The number of cases of whooping cough in the US may reach a record high this year, says the most recent Center for Disease and Control Prevention’s Morbidity and Mortality Incidence Report. Dr. Anne Schuchat, director of the National Center for Immunization and Respiratory Diseases at the CDC, says that many states are seeing higher than expected numbers of cases of whooping cough or pertussis. Almost 18,000 cases have been reported as of Thursday and nine infants have died from the disease.
Indeed, Schuchat notes that “We may need to go back to 1959 to find as many cases reported” halfway through the year, says USA Today.
Young Children Most At Risk
Whooping cough is a highly contagious bacterial disease that is extremely dangerous for babies and children; half of the infants who contract the disease require hospitalization. Indeed, those twelve months and under have the highest rates of infection, with half of cases occurring in those under three months. The reason: Babies are still too young to be protected by the first vaccination which is typically given at two months.
Young children can be protected if their mothers and those around them are vaccinated. But right now, too few adults (only 8.2 percent) are vaccinated.

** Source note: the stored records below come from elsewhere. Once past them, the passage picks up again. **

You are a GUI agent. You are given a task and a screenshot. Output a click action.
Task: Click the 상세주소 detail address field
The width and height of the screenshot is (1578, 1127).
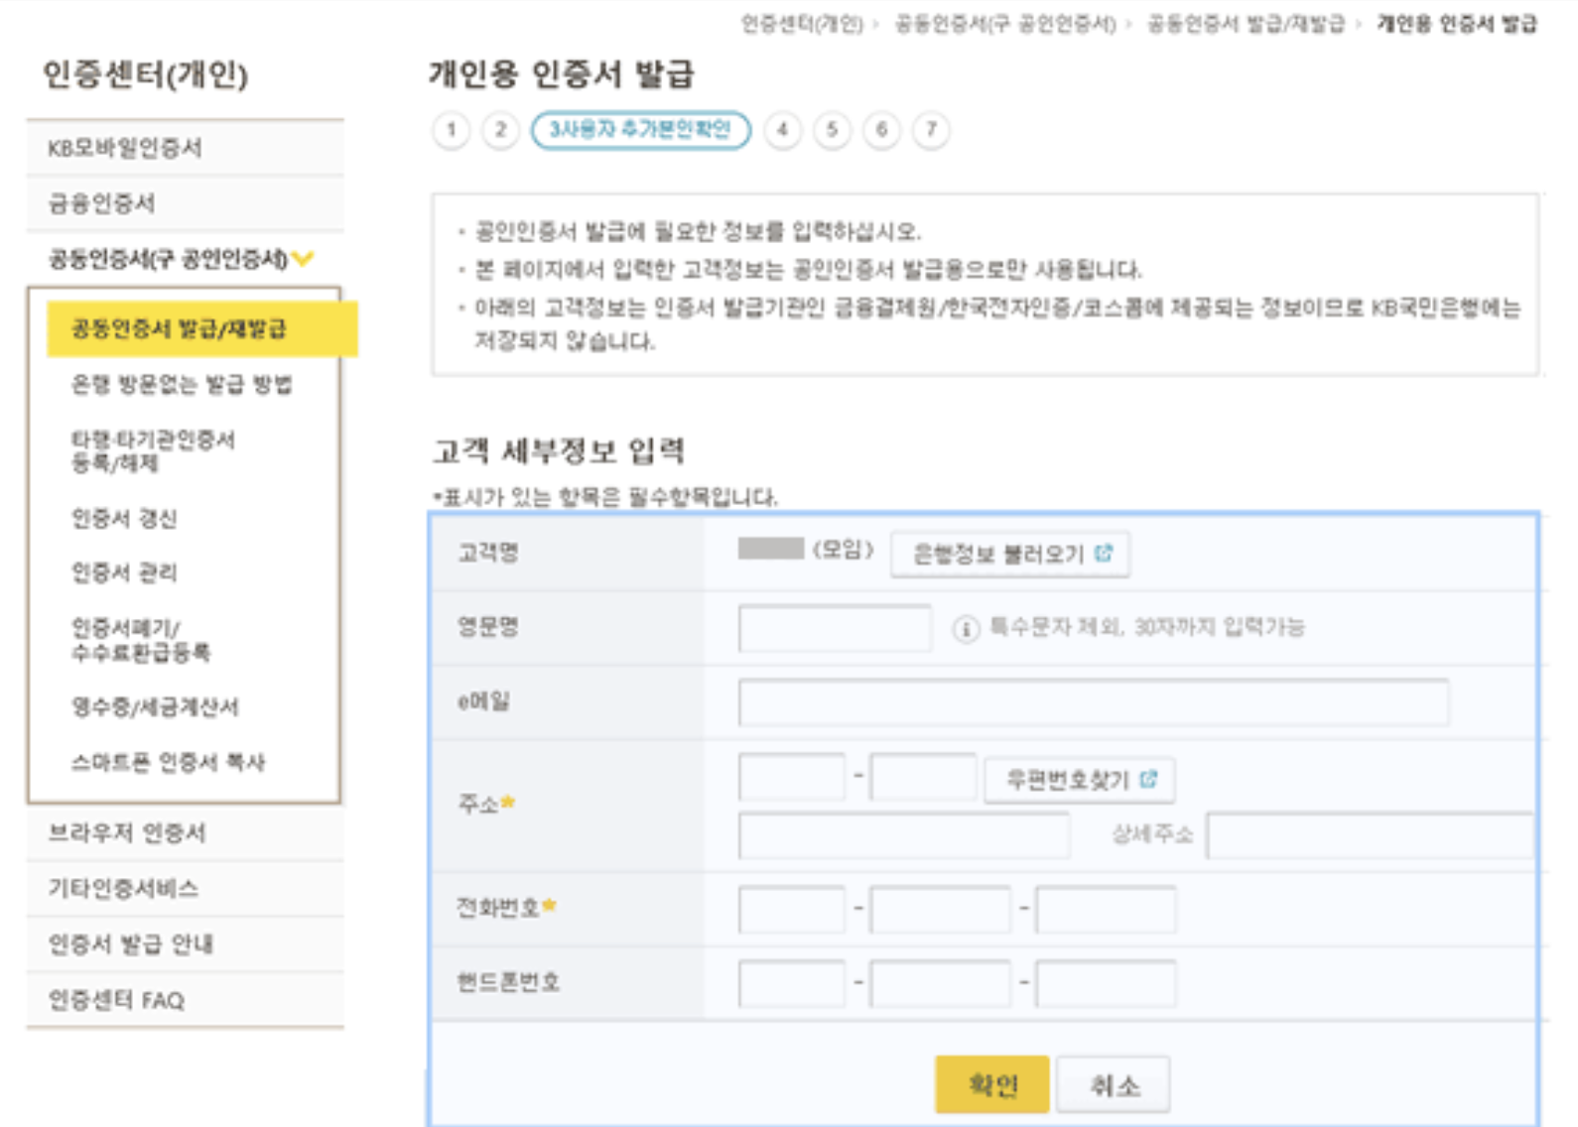pos(1370,835)
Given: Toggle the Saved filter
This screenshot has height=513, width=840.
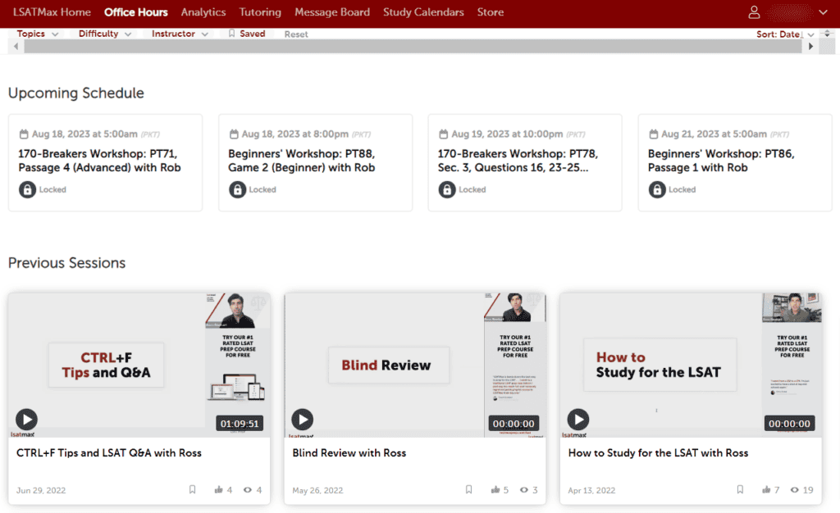Looking at the screenshot, I should (x=246, y=34).
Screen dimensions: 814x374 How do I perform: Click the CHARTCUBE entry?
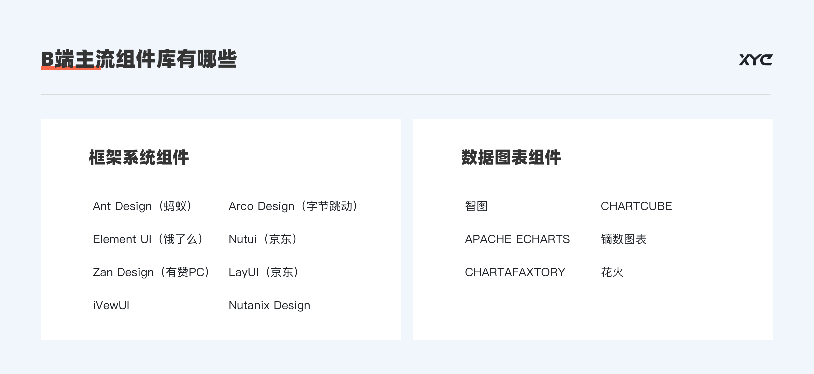[x=636, y=206]
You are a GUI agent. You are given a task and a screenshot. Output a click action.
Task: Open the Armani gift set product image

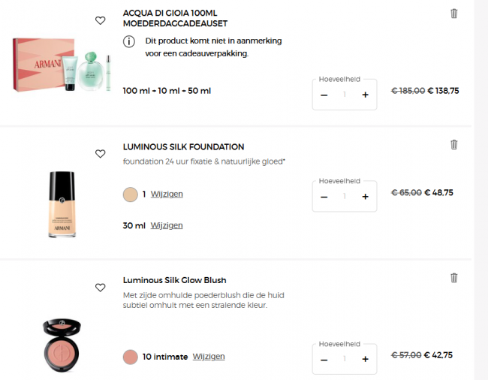(62, 64)
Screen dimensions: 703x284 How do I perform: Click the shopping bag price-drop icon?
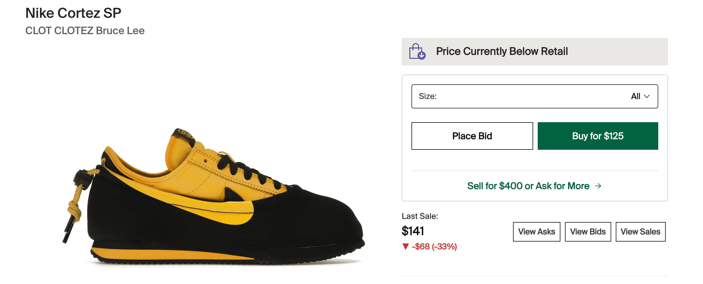coord(417,51)
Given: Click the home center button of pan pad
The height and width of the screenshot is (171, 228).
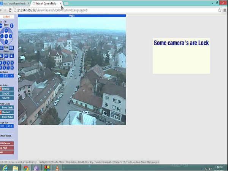Looking at the screenshot, I should (x=6, y=36).
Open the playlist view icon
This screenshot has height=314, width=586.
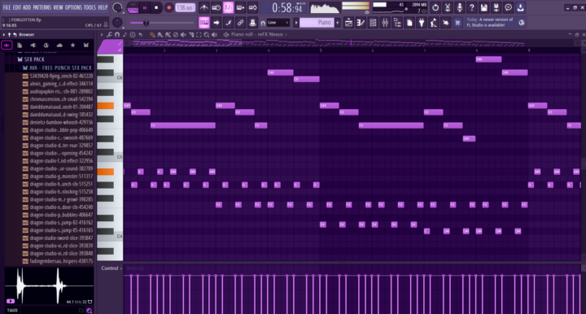(348, 23)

Vaccine’s Protection Lessens Over Times
The pertussis vaccine is delivered in five doses with the last shot given when children are aged 4 to 6. But the vaccine’s protection wanes over time. A booster shot is now recommended at age 11 as health officials have noted increases of whooping cough in children aged 10 to 14. USA Today gives the background for the change in the vaccine:
Unproved and unscientific claims that there was a connection between the pertussis vaccine and brain injury pushed manufacturers to switch to another safer version, acellular pertussis vaccine. It has been used in the USA since 1997.
Health officials see some evidence that its effectiveness may wane more quickly than the previous form, contributing to a rise in whooping cough cases among children ages 10 to 14.
The uptick in infections in that age group is “different than what we’ve seen in previous waves,” Schuchat said. “That’s why we’re recommending a booster at 11 or 12.”
The vaccine is not 100% effective, but unvaccinated children are eight times more likely to be infected, Schuchat said.
Dr. Marc Siegel, an associate professor of medicine at NYU Langone Medical Center in New York City, simply says that the newer pertussis vaccine has turned out to be “less effective than everybody thought it was.” Accordingly, there has also been a “reservoir of cases in high school and college students,” especially as schools (and college dormitories) are a “fertile breeding ground” for disease.
Siegel suggests that the best way to prevent whooping cough is a revaccination campaign, with people getting the vaccine every ten years.
For those who are wary of getting too many vaccines, consider what has happened in Washington state. Between January and June, more than 2,500 cases of whooping cough (a 1,300 percent increase) were reported and even more are likely, as many cases go unreported and are even unidentified. The year isn’t even over yet but the CDC is saying that nothing less than a whooping cough epidemic is occurring in Washington.
Make sure your children are vaccinated for whooping cough and, if you are going to be in frequent contact with children, consider the pertussis vaccine.